Content » Vol 71, Issue 3

Subclinical human papilloma virus infection in condylomata acuminata patients attending a VD clinic.

Sand Petersen C, Albrectsen J, Larsen J, Sindrup J, Tikjøb G, Ottevanger V, Karlsmark T, Fogh H, Mellon Mogensen A, Wolff-Sneedorff A
DOI: 10.2340/0001555571252255


In 37 (77%) of 48 patients with external genital warts, application of 5% acetic acid revealed areas of acetowhite epithelium. The lesions were not clinically apparent before acetic acid was applied but were easily detected without the use of a colposcope. In a control group of 20 patients with chlamydial urethritis and no history of genital warts, none had acetowhite genital lesions.

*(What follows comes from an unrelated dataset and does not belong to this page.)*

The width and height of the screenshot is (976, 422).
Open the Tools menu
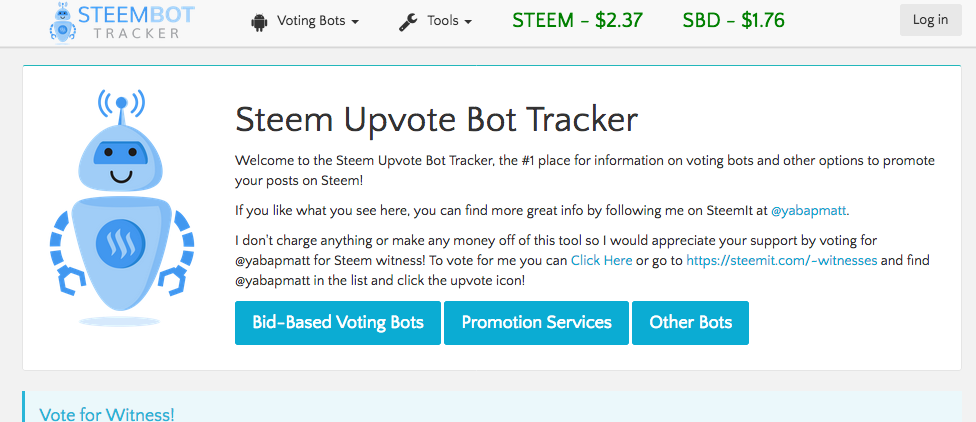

Histological examination of biopsy specimens from the flat acetowhite lesions showed HPV infection with koilocytosis in 29 (78%) and in 3 (8%) intra-epithelial neoplasia grade II-III. Using in situ hybridization with commercially available biotinylated DNA probes, HPV types 16/18 could be detected in 7 (24%) patients with koilocytosis and in 3 (100%) patients with dysplasia. Simultaneous infection with HPV types 6/11, 16/18, and 31/33/35 was found in 8 of the 13 HPV DNA-positive patients. It is concluded that subclinical HPV-induced acetowhite lesions are common among patients with genital warts and that these flat lesions may be associated with a high grade of dysplasia. Consequently, routine use of the acetic acid test on the genital epithelium is recommended in patients with condylomata acuminata in order to diagnose and treat all HPV-infected areas.